Rosalyn hugged me, pulled her hands through my hair. “I wouldn’t let anything happen to you, Rhiannon; you know that.”

“I know that,” I repeated, still trembling. I turned to the bleeding Kymideu. “Why? You were so supportive of me. Why?” I knew I was screeching like a hoot owl but I could not help myself. I had not shaken the fear completely off.

“Why? You have to ask why, you bitch? Oh, you noblewomen are all the same. You take a girl from her way of life, just for your pleasure, and make her into a high lady-in-waiting. And my poor brother can’t even approach her.”

She turned to Rosalyn. “Oh, he knew that you were a whore, but it was your high status that shamed him. And you Rhiannon, you did this to her, to them, and simply because you wanted someone for your own amusement. I know how she caresses you at night, when you are both naked. You have turned her into your playmate and now my brother is lost, lost. You deserve to die and when you came naked and vulnerable into my father’s inn, it gave me the means.”

“But the weather was bad before we came here.”

“I made the weather bad so people would come. We make money from miserable weather as well as good weather. I can make both. I had no idea it would be you that would come to us. My fate, I guess.” She rolled her eyes up, emitted a soft moan, and was unconscious.

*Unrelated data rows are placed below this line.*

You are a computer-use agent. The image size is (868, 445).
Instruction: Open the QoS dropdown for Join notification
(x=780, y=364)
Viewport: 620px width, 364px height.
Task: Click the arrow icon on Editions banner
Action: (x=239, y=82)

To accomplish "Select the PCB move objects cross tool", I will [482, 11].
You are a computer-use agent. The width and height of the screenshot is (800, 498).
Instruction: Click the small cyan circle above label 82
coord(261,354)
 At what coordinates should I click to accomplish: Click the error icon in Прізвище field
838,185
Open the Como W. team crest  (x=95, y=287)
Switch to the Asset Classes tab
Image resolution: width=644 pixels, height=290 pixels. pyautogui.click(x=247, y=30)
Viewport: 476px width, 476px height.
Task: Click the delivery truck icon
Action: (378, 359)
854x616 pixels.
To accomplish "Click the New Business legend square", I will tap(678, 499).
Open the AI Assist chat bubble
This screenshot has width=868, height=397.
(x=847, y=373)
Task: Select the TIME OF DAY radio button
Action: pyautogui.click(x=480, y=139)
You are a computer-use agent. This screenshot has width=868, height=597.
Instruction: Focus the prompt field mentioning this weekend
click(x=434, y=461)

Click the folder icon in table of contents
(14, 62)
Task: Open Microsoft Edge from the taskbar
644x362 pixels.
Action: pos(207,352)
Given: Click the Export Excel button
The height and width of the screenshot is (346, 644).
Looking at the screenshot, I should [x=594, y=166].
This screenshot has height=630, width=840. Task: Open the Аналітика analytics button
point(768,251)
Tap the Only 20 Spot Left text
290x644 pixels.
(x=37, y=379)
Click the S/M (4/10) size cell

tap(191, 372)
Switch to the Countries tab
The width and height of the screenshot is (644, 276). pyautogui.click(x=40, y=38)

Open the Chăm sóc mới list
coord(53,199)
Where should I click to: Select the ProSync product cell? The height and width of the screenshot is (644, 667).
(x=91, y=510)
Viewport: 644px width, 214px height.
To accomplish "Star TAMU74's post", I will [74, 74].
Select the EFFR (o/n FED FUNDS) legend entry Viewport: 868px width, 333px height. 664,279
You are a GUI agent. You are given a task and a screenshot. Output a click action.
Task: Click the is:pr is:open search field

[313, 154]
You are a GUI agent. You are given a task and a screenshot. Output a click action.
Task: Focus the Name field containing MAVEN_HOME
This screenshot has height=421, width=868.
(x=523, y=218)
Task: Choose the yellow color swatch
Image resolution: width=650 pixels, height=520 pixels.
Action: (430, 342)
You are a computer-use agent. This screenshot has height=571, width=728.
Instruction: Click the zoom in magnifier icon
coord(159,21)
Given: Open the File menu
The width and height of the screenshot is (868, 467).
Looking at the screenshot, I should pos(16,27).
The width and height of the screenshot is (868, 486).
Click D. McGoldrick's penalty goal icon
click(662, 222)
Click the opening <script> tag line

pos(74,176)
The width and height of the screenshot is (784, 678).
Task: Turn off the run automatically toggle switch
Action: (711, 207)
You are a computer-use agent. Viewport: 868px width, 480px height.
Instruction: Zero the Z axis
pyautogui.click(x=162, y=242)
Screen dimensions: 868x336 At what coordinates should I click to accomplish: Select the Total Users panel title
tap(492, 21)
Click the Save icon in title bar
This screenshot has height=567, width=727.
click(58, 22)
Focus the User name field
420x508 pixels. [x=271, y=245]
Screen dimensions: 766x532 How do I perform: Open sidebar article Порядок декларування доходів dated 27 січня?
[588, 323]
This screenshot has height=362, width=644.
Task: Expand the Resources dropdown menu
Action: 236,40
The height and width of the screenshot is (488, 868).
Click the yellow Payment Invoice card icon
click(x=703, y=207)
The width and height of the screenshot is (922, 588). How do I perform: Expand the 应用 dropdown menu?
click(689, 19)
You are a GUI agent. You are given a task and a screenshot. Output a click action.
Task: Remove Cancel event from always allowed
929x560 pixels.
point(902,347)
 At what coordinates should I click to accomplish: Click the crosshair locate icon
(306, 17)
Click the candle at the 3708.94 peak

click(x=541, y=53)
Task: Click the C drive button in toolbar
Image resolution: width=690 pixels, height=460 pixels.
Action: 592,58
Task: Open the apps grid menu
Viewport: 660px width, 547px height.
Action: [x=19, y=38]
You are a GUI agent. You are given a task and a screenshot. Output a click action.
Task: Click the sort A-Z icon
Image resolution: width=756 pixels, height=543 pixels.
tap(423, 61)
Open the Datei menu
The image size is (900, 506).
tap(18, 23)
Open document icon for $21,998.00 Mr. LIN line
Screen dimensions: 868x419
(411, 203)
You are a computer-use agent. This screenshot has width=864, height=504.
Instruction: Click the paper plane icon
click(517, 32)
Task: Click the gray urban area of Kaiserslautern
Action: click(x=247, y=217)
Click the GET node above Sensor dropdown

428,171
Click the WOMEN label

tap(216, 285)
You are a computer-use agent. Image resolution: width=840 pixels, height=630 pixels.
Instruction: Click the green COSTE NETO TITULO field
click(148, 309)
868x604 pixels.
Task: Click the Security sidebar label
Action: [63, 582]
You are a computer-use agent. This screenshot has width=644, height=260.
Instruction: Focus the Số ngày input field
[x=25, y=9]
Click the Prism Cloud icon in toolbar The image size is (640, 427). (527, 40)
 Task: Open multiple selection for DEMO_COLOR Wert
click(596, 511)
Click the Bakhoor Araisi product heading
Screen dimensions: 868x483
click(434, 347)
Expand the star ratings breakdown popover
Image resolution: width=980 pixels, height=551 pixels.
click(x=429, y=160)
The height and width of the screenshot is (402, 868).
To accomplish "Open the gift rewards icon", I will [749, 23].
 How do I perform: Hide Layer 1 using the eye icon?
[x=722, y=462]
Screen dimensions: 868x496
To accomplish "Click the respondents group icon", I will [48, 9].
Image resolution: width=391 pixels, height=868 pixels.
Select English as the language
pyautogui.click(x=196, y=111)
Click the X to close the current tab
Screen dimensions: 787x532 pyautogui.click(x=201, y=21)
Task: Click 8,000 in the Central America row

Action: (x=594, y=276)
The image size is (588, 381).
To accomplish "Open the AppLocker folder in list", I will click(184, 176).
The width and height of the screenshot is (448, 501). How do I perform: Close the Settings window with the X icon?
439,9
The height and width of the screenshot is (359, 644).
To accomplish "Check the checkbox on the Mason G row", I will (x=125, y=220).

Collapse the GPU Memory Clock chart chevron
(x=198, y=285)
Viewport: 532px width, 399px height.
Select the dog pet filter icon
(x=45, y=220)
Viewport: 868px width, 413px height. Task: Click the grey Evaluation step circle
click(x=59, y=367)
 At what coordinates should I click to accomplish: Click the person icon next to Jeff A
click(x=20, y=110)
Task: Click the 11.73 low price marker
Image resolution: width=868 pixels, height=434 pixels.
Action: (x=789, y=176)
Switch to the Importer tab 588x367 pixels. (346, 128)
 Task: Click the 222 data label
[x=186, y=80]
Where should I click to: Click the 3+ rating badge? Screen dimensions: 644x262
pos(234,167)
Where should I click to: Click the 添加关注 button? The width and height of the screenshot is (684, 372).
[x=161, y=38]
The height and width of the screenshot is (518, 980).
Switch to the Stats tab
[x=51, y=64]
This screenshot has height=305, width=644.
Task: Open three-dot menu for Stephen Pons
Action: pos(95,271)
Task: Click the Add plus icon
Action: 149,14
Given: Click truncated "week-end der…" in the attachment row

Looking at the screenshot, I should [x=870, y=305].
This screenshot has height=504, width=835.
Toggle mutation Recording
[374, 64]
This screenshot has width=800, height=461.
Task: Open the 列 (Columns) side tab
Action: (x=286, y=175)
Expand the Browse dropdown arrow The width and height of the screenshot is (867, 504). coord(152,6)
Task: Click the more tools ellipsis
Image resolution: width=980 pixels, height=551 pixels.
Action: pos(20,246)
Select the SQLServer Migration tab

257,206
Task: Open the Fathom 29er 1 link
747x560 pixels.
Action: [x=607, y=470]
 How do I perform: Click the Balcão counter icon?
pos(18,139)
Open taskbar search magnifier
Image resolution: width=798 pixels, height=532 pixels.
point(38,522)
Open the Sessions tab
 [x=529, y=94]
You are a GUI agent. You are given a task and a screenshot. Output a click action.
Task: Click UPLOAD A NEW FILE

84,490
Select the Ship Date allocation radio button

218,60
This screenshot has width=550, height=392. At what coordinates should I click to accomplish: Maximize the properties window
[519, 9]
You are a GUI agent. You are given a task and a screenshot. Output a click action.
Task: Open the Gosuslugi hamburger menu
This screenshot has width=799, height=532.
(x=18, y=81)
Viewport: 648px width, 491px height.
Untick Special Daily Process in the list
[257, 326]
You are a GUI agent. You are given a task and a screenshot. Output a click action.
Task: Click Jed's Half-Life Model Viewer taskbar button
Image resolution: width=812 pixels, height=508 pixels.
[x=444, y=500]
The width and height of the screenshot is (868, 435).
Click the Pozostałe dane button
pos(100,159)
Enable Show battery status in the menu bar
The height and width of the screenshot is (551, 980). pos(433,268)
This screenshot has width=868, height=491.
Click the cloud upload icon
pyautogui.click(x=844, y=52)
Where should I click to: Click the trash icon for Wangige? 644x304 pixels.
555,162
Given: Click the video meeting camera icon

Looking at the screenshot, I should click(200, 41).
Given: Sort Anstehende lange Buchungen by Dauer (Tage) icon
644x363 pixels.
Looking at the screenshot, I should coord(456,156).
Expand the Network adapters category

Rosalyn went over and touched the vein in her neck. “Dead,” she pronounced.

“From a kidney wound?” I could not believe it.

“From the pig shit I had smeared on my dagger. Arianrhod isn’t the only one to carry enchanted devices,” she said smugly.

“She was part elemental,” Kilydd said. He seemed indifferent to his sister’s fate.

“You knew this of her?”

“I didn’t know she had any power. I just knew that her mother was different from mine. She was part salamander and part ice demon, and she has been sensitive to heat and cold ever since.” He turned to Rosalyn. “I’m sorry, Rosalyn, for all of this.” Rosalyn grabbed hold of him.

“It was as much me as you. Please, let us talk of this.”

“Ah, excuse me.” They turned to look at me. “I am here by the fire, with glass shards all around me and I’m still just a wee bit cold.” I pressed my thumb and forefinger together.

“Oh, yes, sorry, mistress.”

Rosalyn got up, waltzed to the kitchen, her boots making a clunk-clunk on the wooden floor; came back with a whisky jug. “Here, have yourself a blast.”

She tossed it to me; I caught it, startled. She started walking out of the room, arm in arm with Kilydd, her skirts swishing in rhythm to the clattering of his boots. She crooked her head back at me and gave me a wink.

“Rosalyn! Come back here. Come back here, this instant!” I stamped my right foot, and then winced as I felt the glass cut my heel. “I need your body heat!” I yelled. “I need someone to rub me. I need someone to clean up this glass mess. My feet will be shredded if I try to move. And what about this body lying next to my feet? It is already beginning to smell. Rosalyn!!!”

But she was busy talking to Kilydd and hanging on his every response. I took a swig, and realized that as long as the whisky held out, I was near a fire, and did not have to pee, I would be just fine.

And so would Rosalyn. I turned to look at the windows and my mood brightened considerably as I saw the snow melting.